Aiden menarik kedua sudut bibirnya keatas. Memutar tubuh kecil Isabel menghadap dirinya dan memegang bahu gadis itu erat-erat.
"Lihat mataku," katanya sambil menatap Isabel dengan tatapan cinta yang sesungguhnya. "Tidakkah kau lihat betapa besar cinta yang ada disana? Kau tidak perlu meragukanku. Disini," Aiden mengarahkan tangan Isabel ke dada bidangnya, "hanya ada satu nama, satu cinta. Dan tidak akan pernah berubah," lanjut Aiden.
Isabel merasa jawaban Aiden sudah cukup membuktikan kalau memang dirinya lah yang selalu mengisi hati kekasihnya itu.
Seperti hanyut dalam suasana romantis itu. Mempertemukan tatapan mata mereka dalam waktu lebih dari tiga detik, bisa dipastikan bibir keduanya akan bertemu. Seperti sekarang ini, di dalam lift hanya ada mereka berdua dengan mata saling bertatapan intens. Mereka tidak akan bisa bertahan untuk tidak saling memagut.
Tangan Aiden menekan tombol stop ketika lift yang mereka naiki sampai di lantai 2. Melepaskan gadisnya disaat seperti ini? Tidak akan!

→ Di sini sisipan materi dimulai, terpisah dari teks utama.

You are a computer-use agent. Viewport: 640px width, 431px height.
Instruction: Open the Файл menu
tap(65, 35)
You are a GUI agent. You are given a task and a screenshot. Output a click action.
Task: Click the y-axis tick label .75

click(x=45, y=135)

Keduanya masih larut dalam kenikmatan masing-masing. Aiden memanjakan bibir gadis itu dengan lembut. Membiarkan kekasihnya menikmati setiap sentuhan lembutnya. Aiden mendorong tubuh Isabel ke dinding lift. Meraih tengkuknya untuk memperdalam ciumannya.
Semenjak ciuman mereka di dalam mobil beberapa hari lalu, entah kenapa Isabel selalu mengharapkan lebih dalam setiap ciuman mereka.

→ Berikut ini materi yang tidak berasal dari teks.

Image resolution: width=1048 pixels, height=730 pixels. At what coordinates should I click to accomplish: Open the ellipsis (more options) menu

Sejenak mereka mengambil napas untuk tetap menjaga pasokan oksigen ke paru-paru mereka. Meninggal karena kekurangan oksigen saat berciuman tentu tidak lucu, bukan!
Aiden tersenyum melihat napas Isabel yang memburu. Sepertinya gadis itu sedang menahan sesuatu dalam dirinya.

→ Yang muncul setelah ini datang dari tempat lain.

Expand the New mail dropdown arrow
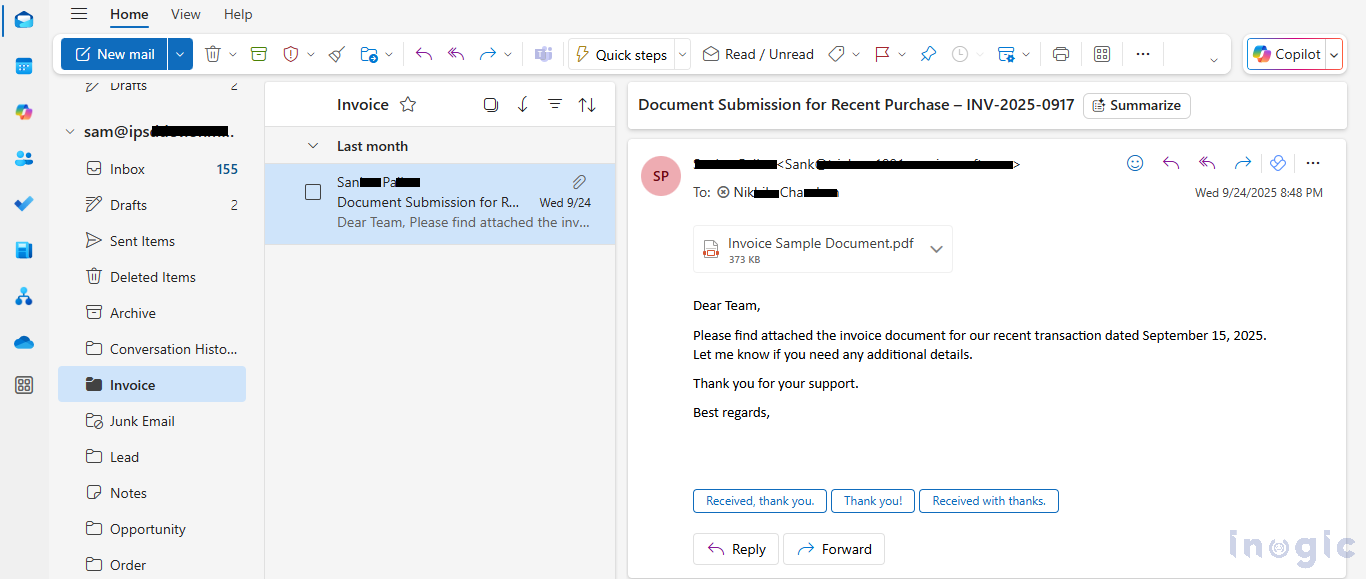(180, 54)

Tanpa menunggu lebih lama, kini gadis itu bertindak lebih cepat dari Aiden. Dia meremas rambut Aiden untuk memperdalam ciumannya.
Ciuman Aiden turun ke leher jenjang Isabel membuat gadis itu melenguh memejamkan matanya menikmati gigitan-gigitan kecil Aiden.
Desahan kecil pun lolos dari bibir mungil Isabel. Dan suara lembutnya semakin memicu gairah lelaki yang tengah mencumbunya itu. Napas keduanya semakin memburu dan saling bersahutan.
Aiden menaikkan kaki kiri Isabel keatas pahanya, memberikan sentuhan lembut pada paha gadis itu. Isabel semakin dibuat gila oleh sentuhan Aiden. Dia benar-benar menikmatinya. Sungguh!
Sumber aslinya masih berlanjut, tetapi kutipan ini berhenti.